Saturday, October 6, 2007

Server side Internationalization made easy

Last year I wrote a blog entry on my gripes with Internationalization in Java for server side components. Sometime in January I built a few utilities for JMSJCA that makes internationalization for server side components a lot easier. To make it available to a larger audience, I added the utilities to the tools collection on http://hulp.dev.java.net. What do these utilities do?

Generating resource bundles automatically

The whole point was that when writing Java code, I would like to keep internationalizable texts close to my Java code. Rather than in resource bundles, I prefer to keep texts in my Java code so that:

  1. While coding, you don't need to keep switching between a Java file and a resource bundle.
  2. No more missing messages because of typos in error identifiers; no more obsolete messages in resource bundles
  3. You can easily review code to make sure that error messages make sense in the context in which they appear, and you can easily check that the arguments for the error messages indeed match.

In stead of writing code like this:

        sLog.log(Level.WARNING, "e_no_match_w_pattern", new Object[] { dir, pattern, ex}, ex);

Prefer code like this:

        sLog.log(Level.WARNING, sLoc.t("E131: Could not find files with pattern {1} in directory {0}: {2}"
          ,
dir, pattern, ex), ex);

Here's a complete example:

public class X {
    Logger sLog = Logger.getLogger(X.class.getName());
    Localizer sLoc = Localizer.get();
    public void test() {
        sLog.log(Level.WARNING, sLoc.t("E131: Could not find files with pattern {1} in directory {0}: {2}"
          ,
dir, pattern, ex), ex);
    }
}

Hulp has an Ant task that goes over the generated classes and extracts these phrases and writes them to a resource bundle. E.g. the above code results in this resource bundle:

# DO NOT EDIT
# THIS FILE IS GENERATED AUTOMATICALLY FROM JAVA SOURCES/CLASSES
# net.java.hulp.i18ntask.test.TaskTest.X
TEST-E131 = Could not find files with pattern {1} in directory {0}\\: {2}

To use the Ant task, add something like this to your Ant script, typically between <javac> and <jar>:

<taskdef name="i18n" classname="net.java.hulp.i18n.buildtools.I18NTask" classpath="lib/net.java.hulp.i18ntask.jar"/>
<i18n dir="${build.dir}/classes" file="src/net/java/hulp/i18ntest/msgs.properties" prefix="TEST" />

How does the Ant task know what strings should be copied into the resource bundle? It uses a regular expression for that. By default it looks for strings that start with a single alpha character, followed by three digits followed by a colon, which is this regular expression: [A-Z]\\d\\d\\d: .\*.

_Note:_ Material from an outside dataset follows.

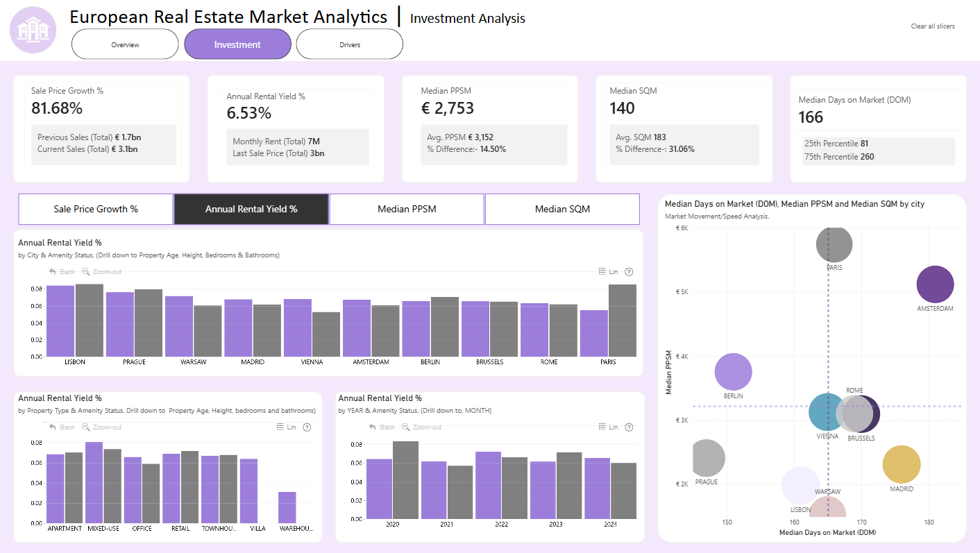
Task: Open help icon on the city chart
Action: 629,272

Getting messages out of resource bundles

With the full English message in the Java code, how is the proper localized message obtained? In the code above, this is done in this statement:

sLoc.t("E131: Could not find files with pattern {1} in directory {0}: {2}", dir, pattern, ex)

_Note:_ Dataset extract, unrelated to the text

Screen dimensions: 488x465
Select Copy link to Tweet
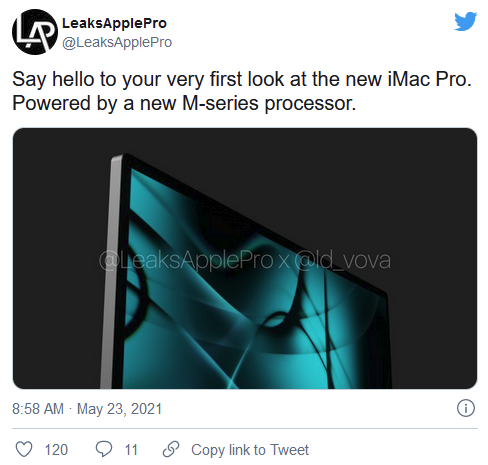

The method t takes the string, extracts the message ID out of it (E131) and uses the message ID plus prefix (TEST) to lookup the message in the right resource bundle, and returns the substituted text. The method t lives in class Localizer. This is a class that needs to be declared in the package where the resource bundles are placed. The class derives from net.java.hulp.i18n.LocalizationSupport. E.g.:

public static class Localizer extends net.java.hulp.i18n.LocalizationSupport {
    public Localizer() {
        super("TEST");
    }
    private static final Localizer s = new Localizer();
    public static Localizer get() {
        return s;
    }
}

The class name should be Localizer so that the Ant task can be extended later to automatically detect which packages use which resource bundles.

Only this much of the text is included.